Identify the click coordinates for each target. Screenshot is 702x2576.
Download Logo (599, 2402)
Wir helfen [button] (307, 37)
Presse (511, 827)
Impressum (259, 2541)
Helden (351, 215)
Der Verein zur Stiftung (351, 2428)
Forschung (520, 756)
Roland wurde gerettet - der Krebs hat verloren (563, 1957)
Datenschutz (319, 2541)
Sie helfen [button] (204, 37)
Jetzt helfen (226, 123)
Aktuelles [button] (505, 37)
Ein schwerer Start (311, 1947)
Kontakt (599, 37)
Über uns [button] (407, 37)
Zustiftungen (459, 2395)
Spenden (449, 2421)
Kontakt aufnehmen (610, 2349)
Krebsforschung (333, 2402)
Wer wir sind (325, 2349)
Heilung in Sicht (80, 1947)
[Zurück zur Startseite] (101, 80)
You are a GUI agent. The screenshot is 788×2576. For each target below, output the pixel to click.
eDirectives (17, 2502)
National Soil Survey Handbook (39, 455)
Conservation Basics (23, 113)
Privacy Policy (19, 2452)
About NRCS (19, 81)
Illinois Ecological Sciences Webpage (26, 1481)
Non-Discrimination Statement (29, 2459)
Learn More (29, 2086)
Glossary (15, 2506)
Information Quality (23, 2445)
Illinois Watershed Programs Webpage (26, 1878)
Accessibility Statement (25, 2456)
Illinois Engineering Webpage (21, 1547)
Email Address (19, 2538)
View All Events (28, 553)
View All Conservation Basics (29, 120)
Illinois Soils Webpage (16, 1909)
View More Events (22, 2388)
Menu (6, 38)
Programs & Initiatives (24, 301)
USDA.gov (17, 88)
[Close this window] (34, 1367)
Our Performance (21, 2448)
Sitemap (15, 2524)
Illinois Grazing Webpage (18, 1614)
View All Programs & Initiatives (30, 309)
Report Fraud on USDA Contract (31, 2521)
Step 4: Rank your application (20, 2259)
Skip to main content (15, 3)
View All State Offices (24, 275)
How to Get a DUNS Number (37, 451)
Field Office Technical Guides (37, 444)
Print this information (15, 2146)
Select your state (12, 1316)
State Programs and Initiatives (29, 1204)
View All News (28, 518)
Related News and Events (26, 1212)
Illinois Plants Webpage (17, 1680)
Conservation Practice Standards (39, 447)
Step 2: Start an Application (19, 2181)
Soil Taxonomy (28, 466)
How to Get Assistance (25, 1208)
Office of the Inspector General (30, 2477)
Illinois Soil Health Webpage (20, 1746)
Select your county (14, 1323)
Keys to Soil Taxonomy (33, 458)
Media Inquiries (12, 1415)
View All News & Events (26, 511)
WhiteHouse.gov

• ACTIVITY
Would you retype the records above without changing a word?

• EXERCISE RESPONSE
Identify the click coordinates for each target. Screenshot is 702x2576.
Download Logo (599, 2402)
Wir helfen [button] (307, 37)
Presse (511, 827)
Impressum (259, 2541)
Helden (351, 215)
Der Verein zur Stiftung (351, 2428)
Forschung (520, 756)
Roland wurde gerettet - der Krebs hat verloren (563, 1957)
Datenschutz (319, 2541)
Sie helfen [button] (204, 37)
Jetzt helfen (226, 123)
Aktuelles [button] (505, 37)
Ein schwerer Start (311, 1947)
Kontakt (599, 37)
Über uns [button] (407, 37)
Zustiftungen (459, 2395)
Spenden (449, 2421)
Kontakt aufnehmen (610, 2349)
Krebsforschung (333, 2402)
Wer wir sind (325, 2349)
Heilung in Sicht (80, 1947)
[Zurück zur Startseite] (101, 80)
You are a GUI agent. The screenshot is 788×2576. For each target below, output the pixel to click.
eDirectives (17, 2502)
National Soil Survey Handbook (39, 455)
Conservation Basics (23, 113)
Privacy Policy (19, 2452)
About NRCS (19, 81)
Illinois Ecological Sciences Webpage (26, 1481)
Non-Discrimination Statement (29, 2459)
Learn More (29, 2086)
Glossary (15, 2506)
Information Quality (23, 2445)
Illinois Watershed Programs Webpage (26, 1878)
Accessibility Statement (25, 2456)
Illinois Engineering Webpage (21, 1547)
Email Address (19, 2538)
View All Events (28, 553)
View All Conservation Basics (29, 120)
Illinois Soils Webpage (16, 1909)
View More Events (22, 2388)
Menu (6, 38)
Programs & Initiatives (24, 301)
USDA.gov (17, 88)
[Close this window] (34, 1367)
Our Performance (21, 2448)
Sitemap (15, 2524)
Illinois Grazing Webpage (18, 1614)
View All Programs & Initiatives (30, 309)
Report Fraud on USDA Contract (31, 2521)
Step 4: Rank your application (20, 2259)
Skip to main content (15, 3)
View All State Offices (24, 275)
How to Get a DUNS Number (37, 451)
Field Office Technical Guides (37, 444)
Print this information (15, 2146)
Select your state (12, 1316)
State Programs and Initiatives (29, 1204)
View All News (28, 518)
Related News and Events (26, 1212)
Illinois Plants Webpage (17, 1680)
Conservation Practice Standards (39, 447)
Step 2: Start an Application (19, 2181)
Soil Taxonomy (28, 466)
How to Get Assistance (25, 1208)
Office of the Inspector General (30, 2477)
Illinois Soil Health Webpage (20, 1746)
Select your county (14, 1323)
Keys to Soil Taxonomy (33, 458)
Media Inquiries (12, 1415)
View All News & Events (26, 511)
WhiteHouse.gov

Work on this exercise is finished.